Presentation information

[JJ] Poster

H (Human Geosciences) » H-SC Social Earth Sciences & Civil/Urban System Sciences

[H-SC05] CCUS (Carbon Dioxide Capture, Utilization, and Storage) for Climate Mitigation

Wed. May 23, 2018 1:45 PM - 3:15 PM Poster Hall (International Exhibition Hall7, Makuhari Messe)

convener:Masao Sorai(Institute for Geo-Resources and Environment, National Institute of Advanced Industrial Science and Technology), Ziqiu Xue(Research Institute of Innovative Tech for the Earth), Masaatsu Aichi(東京大学大学院新領域創成科学研究科)

[HSC05-P03] Detection CO2 flooding by optical fiber; Example of a long core specimen

*Hyuck Park1, LANLAN JIANG1, Yi Zhang1, Tamotsu Kiyama1, Ziqiu Xue1 (1.Research Institute of Innovative Technology for the Earth)
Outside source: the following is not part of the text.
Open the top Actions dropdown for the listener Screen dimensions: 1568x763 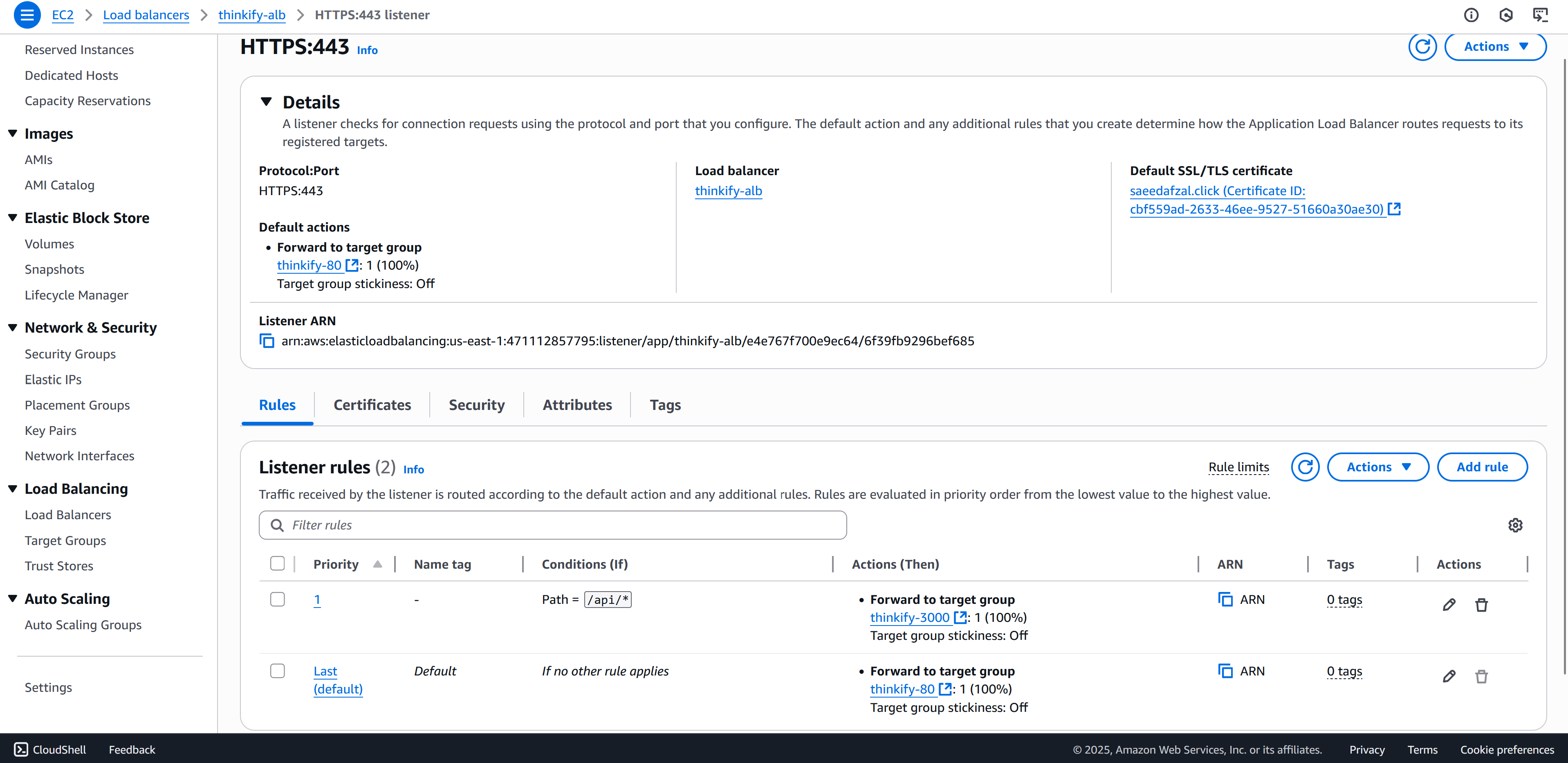click(1495, 47)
Keywords:Optical fiber measurement, X-ray CT, CO2 flooding, CO2 saturation

We challenged the detection of CO2 by optical fiber in a laboratory experiment using porous sandstone. We also observed the fluid movement in the specimen by performing CT image analysis at the same time. It is possible to obtain the specimen porosity and fluid saturation process by using CT image analysis. Berea sandstone (diameter: 34.85mm, length: 288mm) was used in this study. Porosity of specimen determined by X-ray CT imaging is 19.70%. This specimen has thin layers parallel to the specimen axis, and the permeability is about 130 mD. The experiment was conducted under the pressure and temperature conditions that simulate underground environments; pore pressure: 10MPa, temperature: 40 degrees Celsius. The confining pressure selected in this study is 15MPa. The specimen was first saturated with KI aqueous solution (11.5 wt%). For the CO2 flooding, we maintained the upstream CO2 injection rate at 0.05 mL/min. The CO2 flooding was carried out until the total fluid injection reaches about 3PV (pore volume). Optical fiber measurement and X-ray CT imaging were performed in all experimental steps. Figure shows the detection results of CO2 in optical fiber measurement and X-ray CT imaging. According to the results, the movement of CO2 detected by optical fiber measurement is in good agreement with that obtained by X-ray CT. This suggests that optical fiber measurement is effective for detecting the movement of CO2 in the rock.